The movements in this study were limited to movements between municipalities, this aggregation might limit the full exploitation of the data, although few tweets were georeferenced with exact coordinates. Recent research is investigating how to estimate coordinates of Tweets without geographically identified data, which could expand the data sample at any location [62], as well as allowing more detailed analyses. Thus, further work towards a finer spatial distribution is desired, which could also improve the detection of the trip purpose. Communing trips could also be further explored as in McNeill et al. [60] and Osorio-Arjona and García-Palomares [65], given that the residence location was estimated, however several commuting trips are within the same municipality.

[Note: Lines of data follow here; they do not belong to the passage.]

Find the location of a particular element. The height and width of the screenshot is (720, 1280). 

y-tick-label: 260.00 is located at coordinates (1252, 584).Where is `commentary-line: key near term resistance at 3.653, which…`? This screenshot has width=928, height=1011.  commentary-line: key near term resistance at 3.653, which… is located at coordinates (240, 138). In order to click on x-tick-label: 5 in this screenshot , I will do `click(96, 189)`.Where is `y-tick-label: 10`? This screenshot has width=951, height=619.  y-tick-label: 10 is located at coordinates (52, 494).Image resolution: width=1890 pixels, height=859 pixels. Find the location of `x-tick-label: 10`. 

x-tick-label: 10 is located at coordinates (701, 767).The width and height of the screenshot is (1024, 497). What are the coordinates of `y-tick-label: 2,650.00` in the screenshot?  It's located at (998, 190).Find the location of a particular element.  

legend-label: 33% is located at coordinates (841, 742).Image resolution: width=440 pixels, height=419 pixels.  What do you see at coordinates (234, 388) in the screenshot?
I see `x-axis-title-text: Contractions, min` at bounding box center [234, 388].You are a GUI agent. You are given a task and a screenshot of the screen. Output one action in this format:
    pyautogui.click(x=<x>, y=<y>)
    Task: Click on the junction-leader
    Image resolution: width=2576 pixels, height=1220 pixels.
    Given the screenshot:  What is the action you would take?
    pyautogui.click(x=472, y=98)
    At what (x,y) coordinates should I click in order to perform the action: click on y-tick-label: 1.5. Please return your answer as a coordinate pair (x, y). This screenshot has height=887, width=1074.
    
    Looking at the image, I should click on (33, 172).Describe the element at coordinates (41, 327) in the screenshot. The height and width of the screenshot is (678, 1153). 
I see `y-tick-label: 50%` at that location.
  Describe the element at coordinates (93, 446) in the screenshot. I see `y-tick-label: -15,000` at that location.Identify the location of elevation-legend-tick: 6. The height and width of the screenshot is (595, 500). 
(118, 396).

Twitter data presented a more stable data source than the national travel surveys along both years with similar population distribution and average trip length. Some previous work comparing the mobility patterns to travel surveys confirmed their similitudes, for New York city [46], and for California, where similarities in spatial distributions and trip lengths were also detected [48]. However, the latent mobility behaviour could not be captured in Spain [84]. Nevertheless, the behaviour could not be associated to different sociodemographic groups of population. Simple analyses were used to detect the user gender, resulting in a similar share than the travel survey, although further research should focus on expanding both the estimated sample and to other features, such as age.

The Norwegian travel survey is conducted quadrennially, covering varying time periods in each cycle. The 2014 survey collected data from January to October, with limited responses post-August, whereas the 2019 survey encompassed the entire year. Additionally, respondents only report trips from the previous day, resulting in the absence of panel data. Consequently, capturing and analysing longitudinal trend changes becomes challenging. National travel surveys reflect the mobility patterns of the population residing in the country, i.e., mobility pattern of the non-residents is never included. As a result, in some areas the real traffic volumes generated by the people movements differ far from those reflected in these surveys, especially in tourist areas. Social media data could potentially improve the representation of the non-resident’s mobility as well as serving a complementary role for national travel surveys for residents’ travel behaviour. It could also aid in uncovering trends through sentiment analysis of the post contents.

7 Conclusion

This paper contributes with the assessment of the feasibility of integrating user-generated data with conventional travel surveys to enhance the estimation of travel behaviour and improve the development of transport models. Twitter data presented a broad and stable spatial and temporal distribution of users’ movements despite having limitations in relation to the socio-demographic information of the users, compared to the travel survey. In addition, the availability of these data in real time could serve as a tool to detect trend changes, as consequence of diverse policies or other events at micro or macro level, such as recessions, pandemics, or wars.

Further work should concentrate on reducing the spatial location of the data from municipality level to spatial units corresponding to the transport models, as well as on improving the detection of the socio-economic characteristics of the users. These will ensure representativity and provide more detailed information towards a potential data fusion.

Integrating user-generated data with traditional travel surveys has significant policy implications. This approach enhances data accuracy and granularity, providing policymakers with more precise insights into travel behaviour, and rapid detection of trend changes. This integration aids in further development of transport models to evaluate policy impacts and targeted interventions and might be a cost-effective alternative to complement traditional surveys, allowing for more frequent and updated data collection.